JBL2020H 80Hz hypex in the garden.
 

Attachments

  • groundplanejbl.jpg
    groundplanejbl.jpg
    86.3 KB · Views: 275
bentoronto said:
But the music room performance is all that counts in DIY.

If the music room performance is all that counts why do you need a measurement 'without room' ?

Nor am I optimistic about "... well, you just subtract out the room response." Is there a way of doing so?

Yes - you physically remove the room by placing the speaker out in open space and measure there....

 
I appreciate both you's posts and I hope all this is being taken in the right scientific-inquiring way.

First, if I may quote my very first post in this thread:

"On good theoretical and practical grounds, I like pink noise or frequency sweeps using 1/3 octave bands - I have some signals off an old CBS-labs test record. The ear and the SPL meter show some agreement and the measurement experience makes seems coherent."

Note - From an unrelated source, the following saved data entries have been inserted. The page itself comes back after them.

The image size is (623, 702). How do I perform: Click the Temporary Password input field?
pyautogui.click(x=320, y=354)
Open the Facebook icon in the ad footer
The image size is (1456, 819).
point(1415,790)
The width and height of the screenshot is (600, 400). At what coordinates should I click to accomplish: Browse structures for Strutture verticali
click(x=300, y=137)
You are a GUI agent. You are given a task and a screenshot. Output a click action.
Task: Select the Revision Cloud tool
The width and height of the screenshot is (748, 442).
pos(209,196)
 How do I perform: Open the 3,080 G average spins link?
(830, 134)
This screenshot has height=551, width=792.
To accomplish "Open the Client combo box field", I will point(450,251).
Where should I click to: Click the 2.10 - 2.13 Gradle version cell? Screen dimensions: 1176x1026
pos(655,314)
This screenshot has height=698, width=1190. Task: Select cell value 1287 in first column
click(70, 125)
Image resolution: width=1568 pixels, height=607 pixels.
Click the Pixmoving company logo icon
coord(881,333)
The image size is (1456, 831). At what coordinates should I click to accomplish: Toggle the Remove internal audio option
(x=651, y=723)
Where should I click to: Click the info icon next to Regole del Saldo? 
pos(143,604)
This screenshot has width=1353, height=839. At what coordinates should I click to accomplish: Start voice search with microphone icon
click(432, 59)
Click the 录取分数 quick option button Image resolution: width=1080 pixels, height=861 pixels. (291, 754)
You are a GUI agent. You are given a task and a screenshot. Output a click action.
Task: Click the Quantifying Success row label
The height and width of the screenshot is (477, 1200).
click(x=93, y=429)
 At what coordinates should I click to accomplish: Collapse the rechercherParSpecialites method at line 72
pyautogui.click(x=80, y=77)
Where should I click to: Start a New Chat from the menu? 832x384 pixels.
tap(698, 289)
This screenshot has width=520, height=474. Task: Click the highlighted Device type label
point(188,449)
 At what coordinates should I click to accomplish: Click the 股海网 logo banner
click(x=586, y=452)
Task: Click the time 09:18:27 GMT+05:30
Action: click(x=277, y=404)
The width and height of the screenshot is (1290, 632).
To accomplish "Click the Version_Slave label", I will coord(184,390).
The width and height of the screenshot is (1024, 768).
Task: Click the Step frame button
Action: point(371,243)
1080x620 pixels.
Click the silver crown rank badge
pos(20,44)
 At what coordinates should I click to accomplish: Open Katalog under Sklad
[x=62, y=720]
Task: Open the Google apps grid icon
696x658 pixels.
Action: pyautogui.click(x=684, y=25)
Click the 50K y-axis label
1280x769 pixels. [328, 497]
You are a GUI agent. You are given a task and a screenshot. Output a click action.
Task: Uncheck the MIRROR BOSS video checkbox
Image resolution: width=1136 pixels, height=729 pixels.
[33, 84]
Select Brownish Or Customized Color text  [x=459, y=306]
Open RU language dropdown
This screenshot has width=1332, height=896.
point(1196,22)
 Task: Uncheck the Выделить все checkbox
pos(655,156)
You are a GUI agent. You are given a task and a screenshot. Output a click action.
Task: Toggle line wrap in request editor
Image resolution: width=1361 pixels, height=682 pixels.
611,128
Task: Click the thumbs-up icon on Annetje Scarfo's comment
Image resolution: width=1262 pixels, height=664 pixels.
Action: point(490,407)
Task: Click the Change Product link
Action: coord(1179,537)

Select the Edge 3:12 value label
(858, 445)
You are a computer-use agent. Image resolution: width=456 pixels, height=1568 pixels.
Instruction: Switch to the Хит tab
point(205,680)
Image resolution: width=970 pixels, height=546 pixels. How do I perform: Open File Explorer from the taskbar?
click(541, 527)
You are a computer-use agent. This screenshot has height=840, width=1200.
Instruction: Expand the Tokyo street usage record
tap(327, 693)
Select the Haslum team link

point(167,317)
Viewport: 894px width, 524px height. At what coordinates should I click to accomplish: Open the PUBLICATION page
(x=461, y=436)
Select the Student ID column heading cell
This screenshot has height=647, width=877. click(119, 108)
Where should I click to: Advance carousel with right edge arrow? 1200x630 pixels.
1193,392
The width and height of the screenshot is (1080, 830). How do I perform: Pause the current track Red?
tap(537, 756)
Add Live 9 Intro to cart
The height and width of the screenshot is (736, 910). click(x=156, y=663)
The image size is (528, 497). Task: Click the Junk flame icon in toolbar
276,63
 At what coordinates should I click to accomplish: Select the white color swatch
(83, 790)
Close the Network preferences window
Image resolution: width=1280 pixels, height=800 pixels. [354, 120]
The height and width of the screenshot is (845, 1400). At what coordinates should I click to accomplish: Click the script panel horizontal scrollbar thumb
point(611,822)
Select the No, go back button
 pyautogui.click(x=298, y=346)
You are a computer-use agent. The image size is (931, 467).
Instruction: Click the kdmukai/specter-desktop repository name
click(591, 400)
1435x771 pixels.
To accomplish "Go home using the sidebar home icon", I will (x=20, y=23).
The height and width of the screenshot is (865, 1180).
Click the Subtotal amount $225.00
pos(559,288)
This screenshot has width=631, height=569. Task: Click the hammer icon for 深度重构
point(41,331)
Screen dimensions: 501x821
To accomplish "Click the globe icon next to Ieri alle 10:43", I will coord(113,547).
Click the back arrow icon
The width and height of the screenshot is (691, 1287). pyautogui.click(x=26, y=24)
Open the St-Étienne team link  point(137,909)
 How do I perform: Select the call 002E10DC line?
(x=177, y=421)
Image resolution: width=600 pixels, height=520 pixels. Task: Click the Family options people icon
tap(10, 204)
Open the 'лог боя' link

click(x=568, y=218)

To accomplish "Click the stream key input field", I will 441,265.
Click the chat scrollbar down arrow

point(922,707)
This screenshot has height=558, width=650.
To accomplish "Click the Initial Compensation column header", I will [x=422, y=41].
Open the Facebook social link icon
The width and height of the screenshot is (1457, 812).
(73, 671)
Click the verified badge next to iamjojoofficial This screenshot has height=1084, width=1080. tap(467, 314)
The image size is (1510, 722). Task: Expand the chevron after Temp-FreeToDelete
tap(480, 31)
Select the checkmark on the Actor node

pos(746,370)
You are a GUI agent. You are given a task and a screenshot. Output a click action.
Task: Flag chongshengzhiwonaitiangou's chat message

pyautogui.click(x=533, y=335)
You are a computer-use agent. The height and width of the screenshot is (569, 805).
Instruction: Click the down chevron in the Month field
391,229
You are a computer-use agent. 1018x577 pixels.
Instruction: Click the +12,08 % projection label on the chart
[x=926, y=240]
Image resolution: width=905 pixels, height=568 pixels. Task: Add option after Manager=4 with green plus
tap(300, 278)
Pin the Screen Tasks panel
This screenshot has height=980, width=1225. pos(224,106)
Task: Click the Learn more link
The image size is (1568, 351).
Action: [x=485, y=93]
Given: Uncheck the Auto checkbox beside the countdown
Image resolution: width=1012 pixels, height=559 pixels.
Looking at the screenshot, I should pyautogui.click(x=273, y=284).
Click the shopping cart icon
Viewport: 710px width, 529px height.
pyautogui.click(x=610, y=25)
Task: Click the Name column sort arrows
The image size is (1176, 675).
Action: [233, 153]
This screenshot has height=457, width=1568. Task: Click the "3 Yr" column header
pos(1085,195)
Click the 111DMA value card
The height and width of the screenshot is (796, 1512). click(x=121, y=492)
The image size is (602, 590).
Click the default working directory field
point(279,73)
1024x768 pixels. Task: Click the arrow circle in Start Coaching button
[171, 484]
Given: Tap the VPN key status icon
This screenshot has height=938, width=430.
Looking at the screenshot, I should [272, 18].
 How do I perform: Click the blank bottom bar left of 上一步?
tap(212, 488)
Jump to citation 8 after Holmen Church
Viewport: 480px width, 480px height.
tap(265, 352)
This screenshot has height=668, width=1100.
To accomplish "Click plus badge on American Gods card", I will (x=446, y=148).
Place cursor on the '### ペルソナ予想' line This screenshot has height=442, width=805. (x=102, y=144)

Yes, you have a fightin' chance of meaningful measurements in your living room with noise. Moreover, the 1/3 octave stuff I grew up with is crude and not great help in fine-tuning. Now I see you can do really fine work at 1/24 octave bands that produces a reliable (consistent, repeatable, fine-enough) trace. I am in your debt for that knowledge.

What I'd like to see now, is the relation of the indoors and out of doors "racquetball court" curves on the same chart in order to assess the value of collecting out of doors data. Does in-room variation swamp out of doors curves?

To operationalize a criterion, could you usefully set a bass equalizer from the racquetball curve?
 
So basically all you want to do is EQ your klipsch to a 'flat before room modes' condition ?, but cannot as it needs the corners to function as a 'proper' horn, meaning the outdoor measurements are useless as the speaker will not work without the floor / walls to complete its horn flare ?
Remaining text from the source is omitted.